Obor terayun saat kepalanya berbalik untuk melihatku, aku menghentikan kakiku tepat sebelum menabraknya dan membuat kami berdua jatuh menuruni tangga. "Tempat beberapa tahanan disimpan. Tidak jauh, ayo!"
"Apa yang kamu rasakan saat itu?" Dia kembali berjalan, langkahnya lebih cepat. Aku penasaran apakah dia bisa merasakan hal yang salah sepertiku. Seolah ada serangga yang merayap di bawah kulitmu dan mencoba mencakar keluar.
"Aku tidak yakin."
"Apa yang kamu maksud dengan tidak yakin?" Dia mengeluarkan suara desahan pendek, mengintai ke ruangan di depan sebelum dia melewati anak tangga terakhir.

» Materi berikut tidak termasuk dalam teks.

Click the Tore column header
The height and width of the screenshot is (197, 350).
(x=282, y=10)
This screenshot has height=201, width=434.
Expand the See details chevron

Aku menunggunya untuk menjawabku. "Yah?"
"Aku merasa sakit." Dia terlihat berpikir, mungkin mencari kata yang tepat untuk menggambarkannya. "Aku tidak cukup dekat untuk tahu dengan pasti. Tapi saat mereka ada di sekitar, kamu akan tahu. Kamu tidak bisa mengabaikan perasaan yang mereka bawa."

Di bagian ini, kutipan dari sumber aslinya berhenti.